■ EXCERPT ■
+---+

Long-Document Retrieval Overview

• Long-document retrieval is a specialized IR task that processes lengthy texts with dispersed, non-contiguous relevant information and complex internal structures.
• Recent methods use passage aggregation, hierarchical encoding, and efficient attention mechanisms to effectively capture both local and global document features.
• LLM-driven techniques enhance ranking and relevance scoring while addressing challenges in efficiency, faithfulness, and multimodal integration.

Long-document retrieval (LDR) refers to the task in information retrieval (IR) where candidate documents are sufficiently long—often thousands to tens of thousands of tokens—that evidence is dispersed, relevant passages are embedded deep in the text, and document structure is complex. Compared to passage-level or short-document retrieval, LDR presents distinct algorithmic, efficiency, and evaluation challenges. The most recent survey systematizes LDR methods in the context of pre-trained LLMs (PLMs) and LLMs, highlighting the era's trends, model architectures, and ongoing challenges (Li et al., 9 Sep 2025).

1. Problem Definition and Distinguishing Challenges

Long-document retrieval is defined by several unique properties distinguishing it from classic passage retrieval:

• Evidence Dispersion: Relevant information is not localized to a single contiguous span but distributed throughout the document.

+---+

■ SUPPLIED RECORDS ■
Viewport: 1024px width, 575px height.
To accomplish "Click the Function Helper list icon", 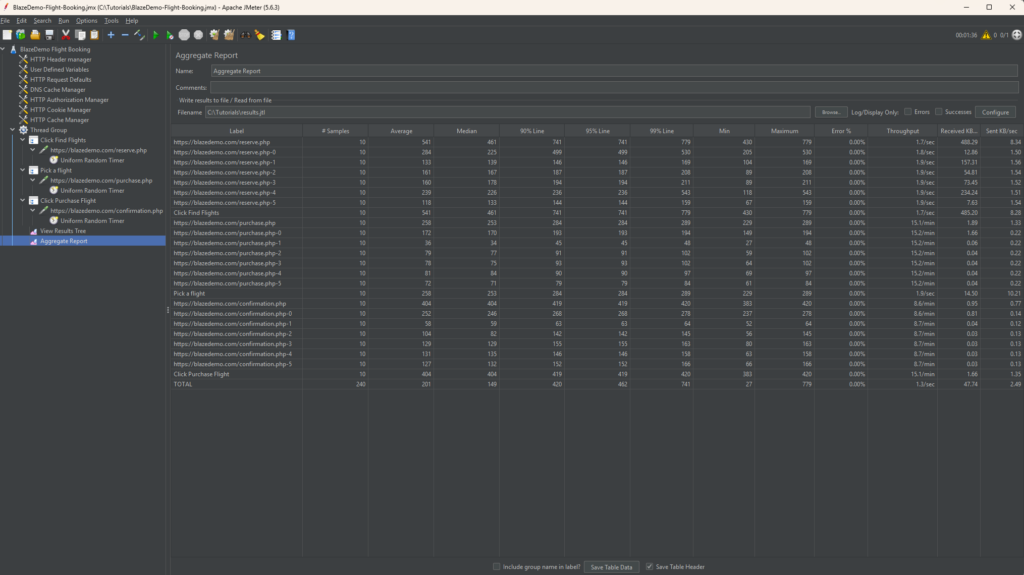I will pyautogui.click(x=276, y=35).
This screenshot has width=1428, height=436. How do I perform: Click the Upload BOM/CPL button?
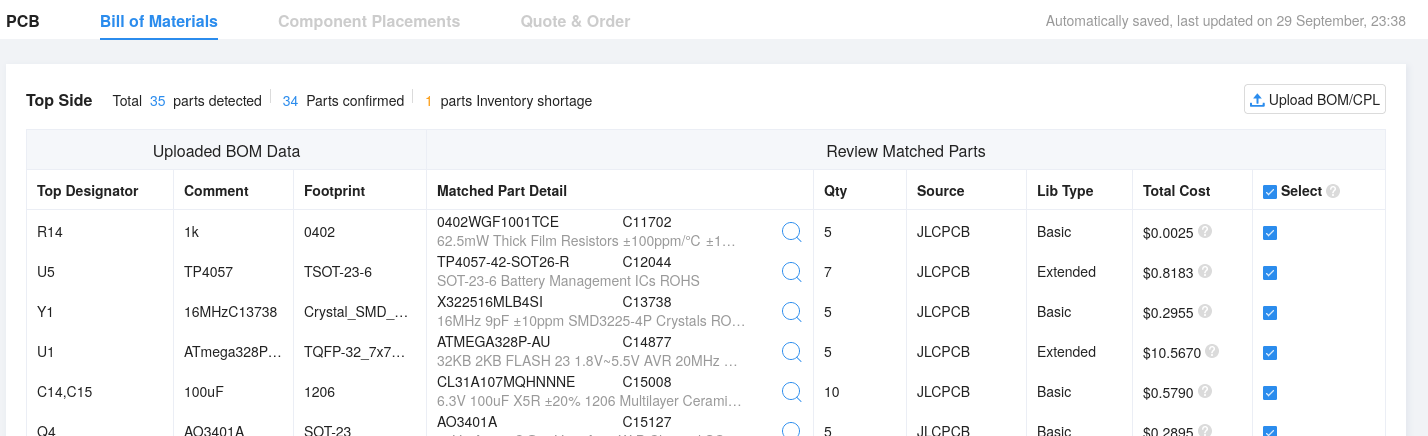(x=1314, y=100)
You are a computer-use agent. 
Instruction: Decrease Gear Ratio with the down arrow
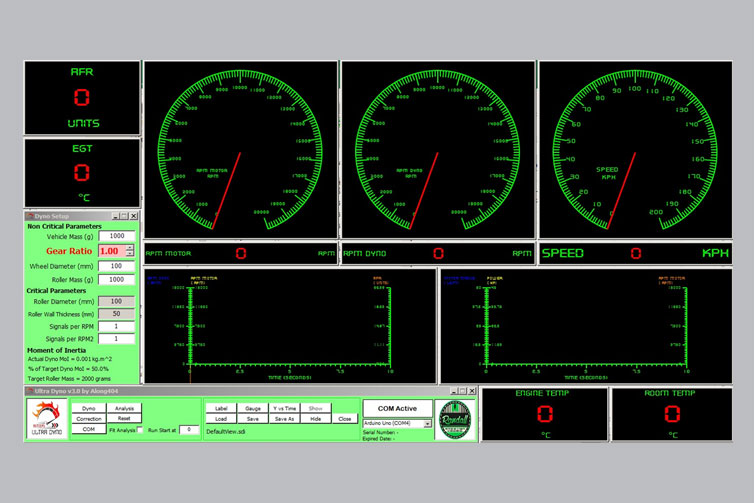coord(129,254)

+---+

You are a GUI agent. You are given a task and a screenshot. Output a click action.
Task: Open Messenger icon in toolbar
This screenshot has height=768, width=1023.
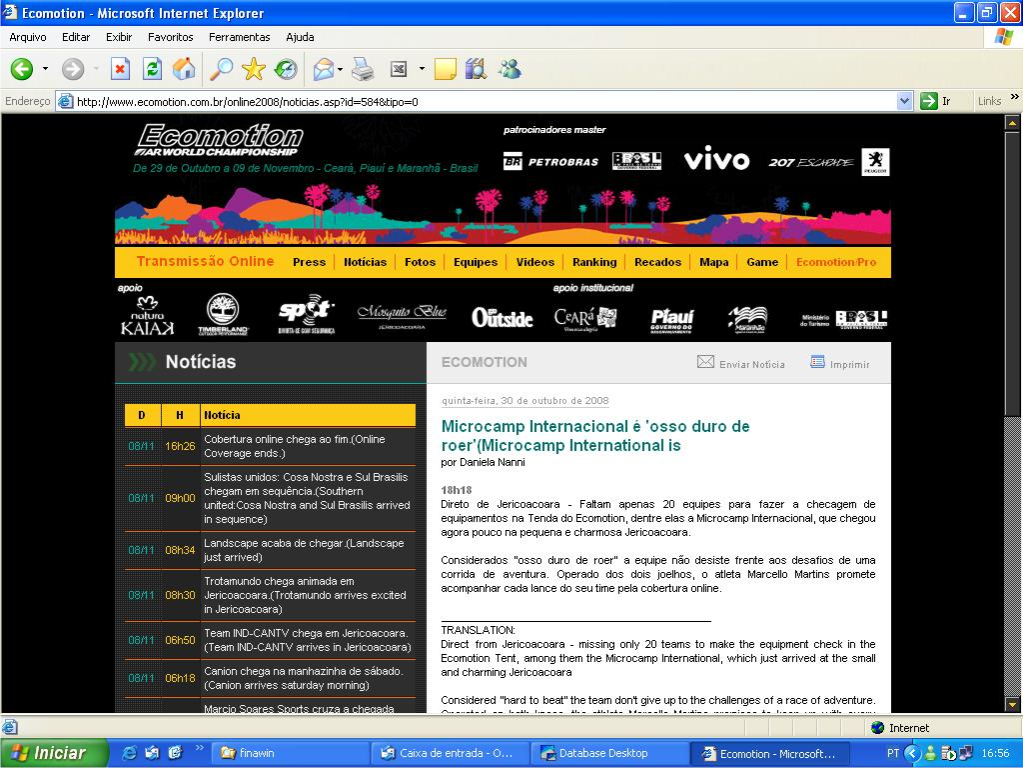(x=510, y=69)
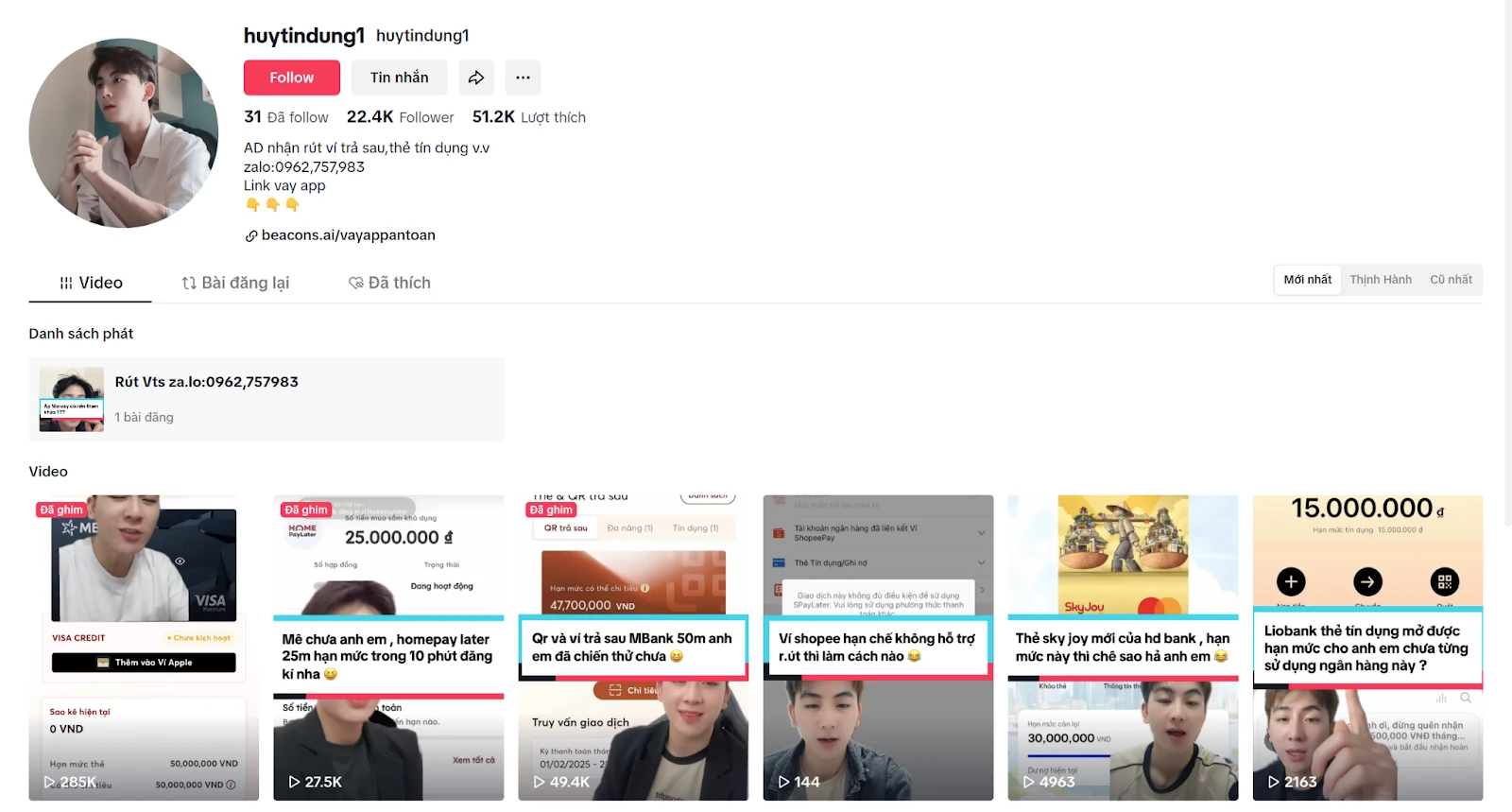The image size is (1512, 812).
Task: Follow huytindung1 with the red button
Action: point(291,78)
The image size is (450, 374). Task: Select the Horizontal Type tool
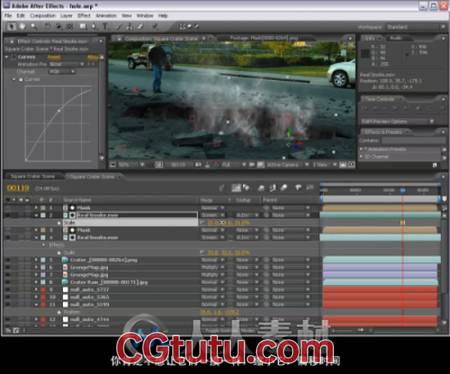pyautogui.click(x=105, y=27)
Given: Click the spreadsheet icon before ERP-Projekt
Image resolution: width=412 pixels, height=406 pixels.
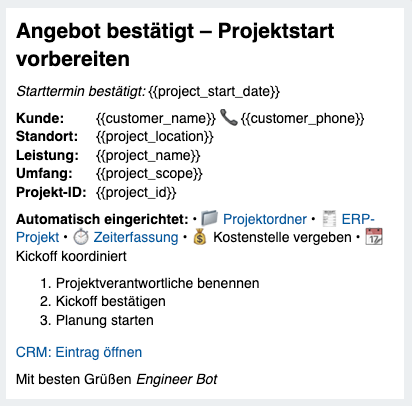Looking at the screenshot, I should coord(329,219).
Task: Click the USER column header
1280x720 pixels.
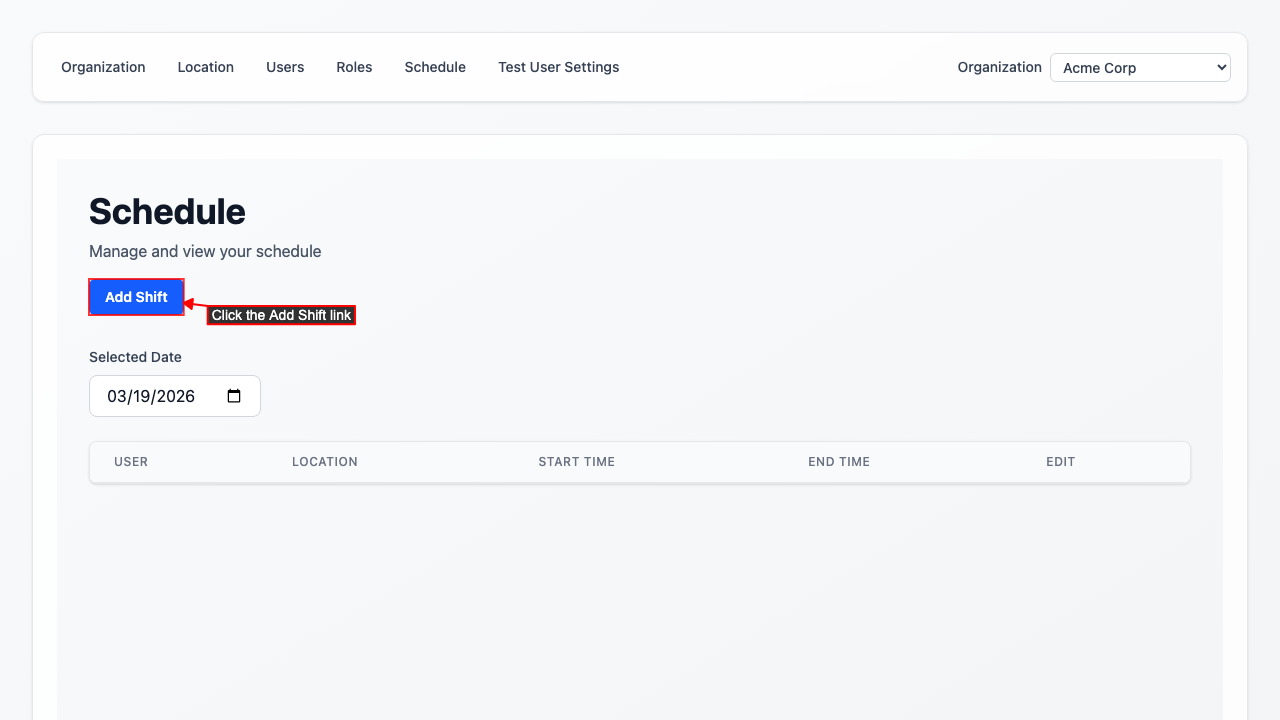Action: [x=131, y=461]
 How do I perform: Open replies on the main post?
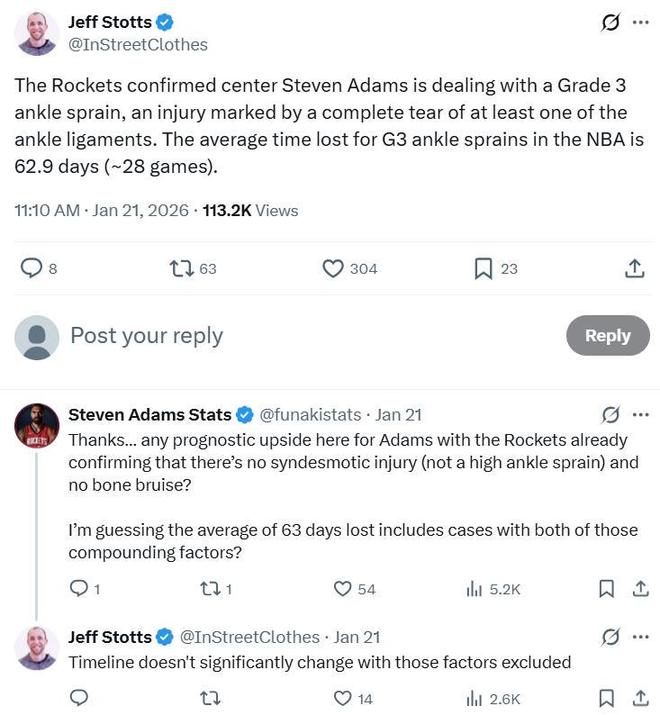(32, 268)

+---+

■ INSTRUCTIONS TO FOLLOW ■
Rewrite the part of the long-document retrieval overview that opens with the words containing "Long-document retrieval (LDR)" and closes with "9 Sep 2025).", changing "candidate documents" to "retrieved documents".

■ WRITTEN REPLY ■
Long-document retrieval (LDR) refers to the task in information retrieval (IR) where retrieved documents are sufficiently long—often thousands to tens of thousands of tokens—that evidence is dispersed, relevant passages are embedded deep in the text, and document structure is complex. Compared to passage-level or short-document retrieval, LDR presents distinct algorithmic, efficiency, and evaluation challenges. The most recent survey systematizes LDR methods in the context of pre-trained LLMs (PLMs) and LLMs, highlighting the era's trends, model architectures, and ongoing challenges (Li et al., 9 Sep 2025).